According to Ehm, CERN began using open source message broker ActiveMQ as a way to transport data between the 85,000 machines and more than 2 million total endpoints at the facility in 2005.
While the team was initially looking only for a free Java messaging system, Ehm said that the open-source nature of ActiveMQ has provided unlooked-for advantages. Being able to tinker with source code for modification and repair, by itself, has already proved highly useful.
Additionally, the public-spirited nature of CERN dovetails well with that of open source.
"Any kind of outcome of CERN is public knowledge. There are no secrets at CERN, everything is public. Anything we develop is for humankind, basically," he said.
The system has to handle a wide variety of different use cases, according to Ehm. One such application runs a critical safety measure used to dissipate the enormous amounts of energy produced by the LHC's particle beams -- which could otherwise "easily destroy the facility," he noted. The 20 or 30 clients in this system each must send 2MB per second in order to function properly.
While that 60MB per second would ordinarily tax the network to its limits, Ehm said that the team was able to share the load between two machines for better reliability.
Another application -- this one a log monitor designed to collect a huge number of updates quickly -- handles 4,500 small messages per second, while routing them to a wide array of endpoints.
In total, Ehm told the audience, CERN's open-source messaging framework processes 190 million messages per day, while maintaining a 99.98% uptime figure in 2011.
The importance of that high uptime percentage cannot be overemphasized, according to Ehm.
"If there is no [Java messaging system] there is no particle physics," he said.
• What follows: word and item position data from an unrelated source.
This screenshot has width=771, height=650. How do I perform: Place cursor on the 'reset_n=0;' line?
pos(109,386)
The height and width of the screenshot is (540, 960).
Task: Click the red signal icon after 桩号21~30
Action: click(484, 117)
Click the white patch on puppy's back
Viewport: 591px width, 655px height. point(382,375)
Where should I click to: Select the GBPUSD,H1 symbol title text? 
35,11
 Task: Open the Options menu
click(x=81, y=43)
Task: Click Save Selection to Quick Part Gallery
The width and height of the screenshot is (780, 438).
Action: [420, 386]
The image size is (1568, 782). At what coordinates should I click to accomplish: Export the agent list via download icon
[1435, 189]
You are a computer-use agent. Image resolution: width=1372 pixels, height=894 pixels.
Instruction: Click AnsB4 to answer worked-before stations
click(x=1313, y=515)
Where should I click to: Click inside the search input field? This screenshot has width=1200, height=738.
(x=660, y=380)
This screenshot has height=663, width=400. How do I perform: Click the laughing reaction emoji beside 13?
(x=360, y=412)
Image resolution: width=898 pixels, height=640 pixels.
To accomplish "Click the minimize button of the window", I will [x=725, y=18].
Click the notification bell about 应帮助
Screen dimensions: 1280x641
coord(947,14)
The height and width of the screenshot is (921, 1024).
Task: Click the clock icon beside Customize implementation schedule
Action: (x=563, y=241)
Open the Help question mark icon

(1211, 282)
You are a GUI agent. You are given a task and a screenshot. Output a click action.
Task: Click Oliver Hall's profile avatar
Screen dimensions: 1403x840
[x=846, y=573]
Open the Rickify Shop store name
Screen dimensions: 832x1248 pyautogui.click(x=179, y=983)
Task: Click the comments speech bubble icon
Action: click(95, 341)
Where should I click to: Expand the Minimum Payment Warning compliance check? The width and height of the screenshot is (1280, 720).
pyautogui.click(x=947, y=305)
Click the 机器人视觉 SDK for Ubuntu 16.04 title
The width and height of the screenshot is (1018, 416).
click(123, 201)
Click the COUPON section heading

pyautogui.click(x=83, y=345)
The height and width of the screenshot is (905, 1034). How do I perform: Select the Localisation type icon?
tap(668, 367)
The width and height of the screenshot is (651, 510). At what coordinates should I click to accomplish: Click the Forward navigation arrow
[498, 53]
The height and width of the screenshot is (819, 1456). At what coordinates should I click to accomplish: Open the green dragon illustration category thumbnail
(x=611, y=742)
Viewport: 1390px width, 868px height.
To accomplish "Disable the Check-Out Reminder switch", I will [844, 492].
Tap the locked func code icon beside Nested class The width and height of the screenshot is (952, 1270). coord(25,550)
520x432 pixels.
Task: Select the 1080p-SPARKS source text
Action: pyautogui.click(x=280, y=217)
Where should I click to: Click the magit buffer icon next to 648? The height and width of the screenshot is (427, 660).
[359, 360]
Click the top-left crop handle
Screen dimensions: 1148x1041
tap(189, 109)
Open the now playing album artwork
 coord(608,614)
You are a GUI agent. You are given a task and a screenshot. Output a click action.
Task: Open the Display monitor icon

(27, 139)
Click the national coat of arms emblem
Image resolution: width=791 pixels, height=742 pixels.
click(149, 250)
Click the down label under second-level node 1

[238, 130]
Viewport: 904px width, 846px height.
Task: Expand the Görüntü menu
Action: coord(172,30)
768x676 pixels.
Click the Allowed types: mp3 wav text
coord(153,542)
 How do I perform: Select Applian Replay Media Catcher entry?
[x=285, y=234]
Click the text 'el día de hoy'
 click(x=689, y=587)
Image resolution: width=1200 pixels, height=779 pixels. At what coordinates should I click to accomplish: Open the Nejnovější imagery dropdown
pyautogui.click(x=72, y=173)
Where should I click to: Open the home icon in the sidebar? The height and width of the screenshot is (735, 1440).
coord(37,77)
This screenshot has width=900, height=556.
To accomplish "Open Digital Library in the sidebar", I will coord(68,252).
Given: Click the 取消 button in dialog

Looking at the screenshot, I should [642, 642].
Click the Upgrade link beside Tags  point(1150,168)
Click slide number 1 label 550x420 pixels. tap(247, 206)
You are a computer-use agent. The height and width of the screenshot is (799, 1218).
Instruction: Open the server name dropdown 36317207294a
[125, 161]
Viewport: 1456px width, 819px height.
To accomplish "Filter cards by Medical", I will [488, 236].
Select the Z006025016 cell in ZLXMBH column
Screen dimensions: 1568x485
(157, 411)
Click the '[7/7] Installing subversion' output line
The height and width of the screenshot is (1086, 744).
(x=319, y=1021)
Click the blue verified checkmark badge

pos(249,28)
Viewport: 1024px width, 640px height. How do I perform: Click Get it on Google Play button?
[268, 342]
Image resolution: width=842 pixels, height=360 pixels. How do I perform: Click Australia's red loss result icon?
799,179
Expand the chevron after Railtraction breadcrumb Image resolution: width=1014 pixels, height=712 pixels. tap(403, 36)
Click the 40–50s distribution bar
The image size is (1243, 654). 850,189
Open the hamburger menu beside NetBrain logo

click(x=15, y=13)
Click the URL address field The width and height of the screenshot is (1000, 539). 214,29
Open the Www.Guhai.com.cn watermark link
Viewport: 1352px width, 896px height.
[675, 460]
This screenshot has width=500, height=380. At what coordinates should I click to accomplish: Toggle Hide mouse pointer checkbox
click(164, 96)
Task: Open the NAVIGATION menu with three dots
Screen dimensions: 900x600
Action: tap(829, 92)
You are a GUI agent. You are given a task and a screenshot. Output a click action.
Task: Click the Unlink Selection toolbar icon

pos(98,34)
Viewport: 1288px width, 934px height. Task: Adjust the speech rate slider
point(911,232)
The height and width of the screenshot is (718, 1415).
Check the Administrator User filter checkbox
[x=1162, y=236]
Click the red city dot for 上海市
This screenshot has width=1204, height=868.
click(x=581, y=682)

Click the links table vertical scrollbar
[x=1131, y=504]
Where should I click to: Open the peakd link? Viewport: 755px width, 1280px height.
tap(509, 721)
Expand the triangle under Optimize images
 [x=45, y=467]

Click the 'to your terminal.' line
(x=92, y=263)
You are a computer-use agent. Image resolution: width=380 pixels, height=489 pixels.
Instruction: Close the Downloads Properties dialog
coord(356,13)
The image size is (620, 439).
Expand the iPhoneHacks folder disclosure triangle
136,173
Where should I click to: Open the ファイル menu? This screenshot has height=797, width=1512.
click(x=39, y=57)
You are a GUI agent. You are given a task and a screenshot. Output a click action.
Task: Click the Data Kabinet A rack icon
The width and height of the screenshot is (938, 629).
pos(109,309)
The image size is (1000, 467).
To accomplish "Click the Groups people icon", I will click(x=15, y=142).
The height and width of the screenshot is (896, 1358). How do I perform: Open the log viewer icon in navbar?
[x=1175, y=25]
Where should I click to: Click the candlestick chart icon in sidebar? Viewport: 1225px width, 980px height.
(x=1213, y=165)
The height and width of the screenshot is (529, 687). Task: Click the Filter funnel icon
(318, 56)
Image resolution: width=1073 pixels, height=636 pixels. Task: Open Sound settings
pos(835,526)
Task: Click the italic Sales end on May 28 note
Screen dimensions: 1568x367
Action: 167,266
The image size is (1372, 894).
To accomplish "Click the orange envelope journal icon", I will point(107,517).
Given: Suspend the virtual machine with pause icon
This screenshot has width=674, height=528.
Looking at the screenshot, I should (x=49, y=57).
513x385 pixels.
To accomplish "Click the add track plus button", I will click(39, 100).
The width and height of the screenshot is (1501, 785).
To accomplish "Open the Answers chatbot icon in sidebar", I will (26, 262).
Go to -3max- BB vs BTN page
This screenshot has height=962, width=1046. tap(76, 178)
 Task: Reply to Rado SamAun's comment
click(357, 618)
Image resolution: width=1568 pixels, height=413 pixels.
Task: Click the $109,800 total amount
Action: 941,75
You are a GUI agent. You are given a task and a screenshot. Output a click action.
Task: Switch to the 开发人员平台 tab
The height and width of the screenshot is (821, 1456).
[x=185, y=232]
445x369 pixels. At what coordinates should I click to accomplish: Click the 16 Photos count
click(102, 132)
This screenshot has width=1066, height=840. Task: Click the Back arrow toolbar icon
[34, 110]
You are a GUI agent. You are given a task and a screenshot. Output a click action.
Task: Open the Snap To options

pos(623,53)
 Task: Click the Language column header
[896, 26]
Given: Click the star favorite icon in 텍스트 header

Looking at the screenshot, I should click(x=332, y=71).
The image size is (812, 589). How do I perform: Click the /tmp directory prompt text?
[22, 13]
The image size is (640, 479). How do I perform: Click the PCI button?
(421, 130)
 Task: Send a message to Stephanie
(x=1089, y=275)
Given that the JMS controls a magnetic array so powerful that it takes a month to warm up and another to power down, the consequences of downtime can be severe.
Ehm said that his team will continue to update the middleware in place on its systems, noting that a major change -- replacing CORBA (Common Object Request Broker Architecture) with a new product, while keeping JMS where it is -- is scheduled for the end of the year.